If $70 million is not enough for governments to recognize the social and commercial value of the arts sector, what hope is there for those of us who attempt to scratch out an individual living in this industry?
Sure, in Africa, the basic needs of a majority of the population are still waiting to be met, but our creative and cultural aspirations are equally valid and will not wait for food on the table in order to be heard. Art is not just about expression. Innovation and creativity do not just lead to tangible value in the tourism industry, they lead to solutions to problems of poverty and poor governance. We have seen this with Ushahidi, with M-Pesa, with IHub, with floating schools that reach slum kids, with Sheng dictionaries and Matatu maps on Google, with apps that address maternal mortality in hard to reach areas.
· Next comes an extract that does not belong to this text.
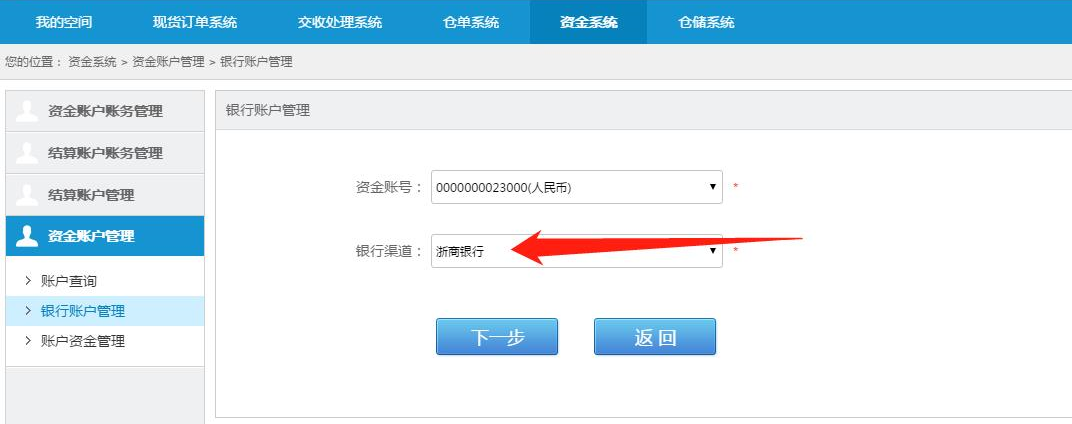
Task: Collapse the 资金账户管理 sidebar section
Action: (105, 236)
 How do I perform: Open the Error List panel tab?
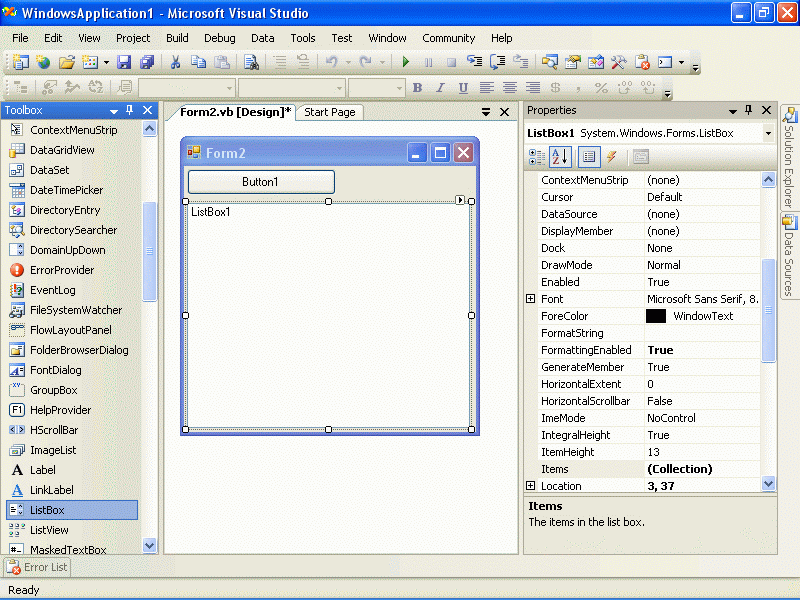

The poverty that is endemic to our continent is in fact what allows creativity to thrive, because African people must get around shoddy infrastructure, debilitating bureaucracy, pervasive corruption, an inconsequential middle class, an ill-fitting education system, and a total absence of supportive government policy. To flourish on this continent, nay to function, you must by definition be resourceful, flexible and innovate – creative.
We are seeing portents of change, in Kenya there is development of a National Arts and Culture Bill, but we need more and we need it faster. Sauti za Busara is but one example of East African opportunity that is being throttled instead of allowed to thrive.